Rats were exposed for six hours per day to 0 (air control), 1000, 5000 or 10000 ppm of LPG for 5 days per week for 13 consecutive weeks (highest exposure concentration was selected for safety reasons and approximated 50% of the lower explosive limit). At the end of the treatment period, all animals were euthanized and necropsied and the incidences of micronucleated immature erythrocytes were calculated in 5 males & females per dose concentration. After 13 weeks of exposure, there were no treatment-related differences in micronucleus incidence at concentrations up to 10000 ppm, compared to the air control animals. The no observed adverse effect concentration (NOAEC) was 10000 ppm.

Summary for the category

In summary, simple short chain alkanes (i.e methane, ethane, propane, butane, isobutane) can be considered in a similar manner, and data are available for methane, propane, butane and isobutane in the Ames test, testing under exposure conditions appropriate for gaseous materials, that similarly show them to be non-mutagenic. Furthermore, butane (the C4 analogue alkane) has been examined in an in vitro cytogenetic assay in human lymphocytes to current OECD guideline standards, again under exposure conditions appropriate for a gaseous material. It was negative in this assay. The data are further supported by in vivo data on liquefied petroleum gases (major constituents identified as propane and butane). After 13 weeks of exposure of rats, there were no treatment-related differences in micronucleus incidence at concentrations up to 10000 ppm, compared to the air control animals.
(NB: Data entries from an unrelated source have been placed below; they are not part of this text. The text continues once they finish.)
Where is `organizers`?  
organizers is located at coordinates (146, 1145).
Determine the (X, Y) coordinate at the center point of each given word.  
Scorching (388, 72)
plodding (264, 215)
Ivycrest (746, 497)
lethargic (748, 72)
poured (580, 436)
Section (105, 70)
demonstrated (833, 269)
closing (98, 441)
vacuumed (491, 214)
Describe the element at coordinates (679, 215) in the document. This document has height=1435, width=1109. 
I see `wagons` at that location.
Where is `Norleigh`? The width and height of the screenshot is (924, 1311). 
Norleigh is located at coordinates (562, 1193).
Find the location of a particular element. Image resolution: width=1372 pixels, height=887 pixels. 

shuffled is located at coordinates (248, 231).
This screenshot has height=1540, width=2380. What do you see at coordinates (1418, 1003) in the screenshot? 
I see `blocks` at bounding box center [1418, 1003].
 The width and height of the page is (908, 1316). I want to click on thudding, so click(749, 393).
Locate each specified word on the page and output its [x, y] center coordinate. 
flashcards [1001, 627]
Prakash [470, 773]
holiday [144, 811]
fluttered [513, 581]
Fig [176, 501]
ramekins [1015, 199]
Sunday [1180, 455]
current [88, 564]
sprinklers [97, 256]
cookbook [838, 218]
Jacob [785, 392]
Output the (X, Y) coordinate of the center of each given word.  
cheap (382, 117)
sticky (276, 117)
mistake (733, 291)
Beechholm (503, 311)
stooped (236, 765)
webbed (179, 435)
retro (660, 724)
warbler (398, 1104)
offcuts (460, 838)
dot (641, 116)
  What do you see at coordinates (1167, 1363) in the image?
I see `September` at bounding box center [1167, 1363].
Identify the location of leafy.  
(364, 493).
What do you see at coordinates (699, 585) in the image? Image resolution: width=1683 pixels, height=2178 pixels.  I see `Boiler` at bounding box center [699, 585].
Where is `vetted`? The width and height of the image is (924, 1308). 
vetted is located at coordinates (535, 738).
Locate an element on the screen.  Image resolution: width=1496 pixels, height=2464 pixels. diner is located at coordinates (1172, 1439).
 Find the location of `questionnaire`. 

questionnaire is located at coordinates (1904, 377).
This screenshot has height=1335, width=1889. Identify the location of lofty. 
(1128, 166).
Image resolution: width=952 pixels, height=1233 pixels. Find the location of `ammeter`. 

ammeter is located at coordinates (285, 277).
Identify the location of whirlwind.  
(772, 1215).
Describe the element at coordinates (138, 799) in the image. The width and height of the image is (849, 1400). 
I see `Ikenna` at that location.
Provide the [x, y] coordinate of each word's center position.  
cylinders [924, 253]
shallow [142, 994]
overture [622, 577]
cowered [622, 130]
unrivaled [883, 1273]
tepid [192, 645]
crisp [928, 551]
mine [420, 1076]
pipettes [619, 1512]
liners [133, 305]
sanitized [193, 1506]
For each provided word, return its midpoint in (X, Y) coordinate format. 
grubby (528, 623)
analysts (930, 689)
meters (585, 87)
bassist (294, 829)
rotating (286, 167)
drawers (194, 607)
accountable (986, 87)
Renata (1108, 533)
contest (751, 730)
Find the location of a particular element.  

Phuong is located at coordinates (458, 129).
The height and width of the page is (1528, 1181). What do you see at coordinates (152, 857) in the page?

The available data for the short-chain alkanes indicates no genotoxic activity across endpoints of bacterial gene mutation, in vitro clastogenicity and in vivo.


Short description of key information:
Mutagenicity data exist for the Petroleum Gases category. A review of an extensive database indicates they are not genotoxic.

Endpoint Conclusion: No adverse effect observed (negative)

Justification for classification or non-classification

There is no evidence that members of Petroleum Gases are genotoxic therefore no classification is warranted under Dir 67/548/EEC or GHS/CLP.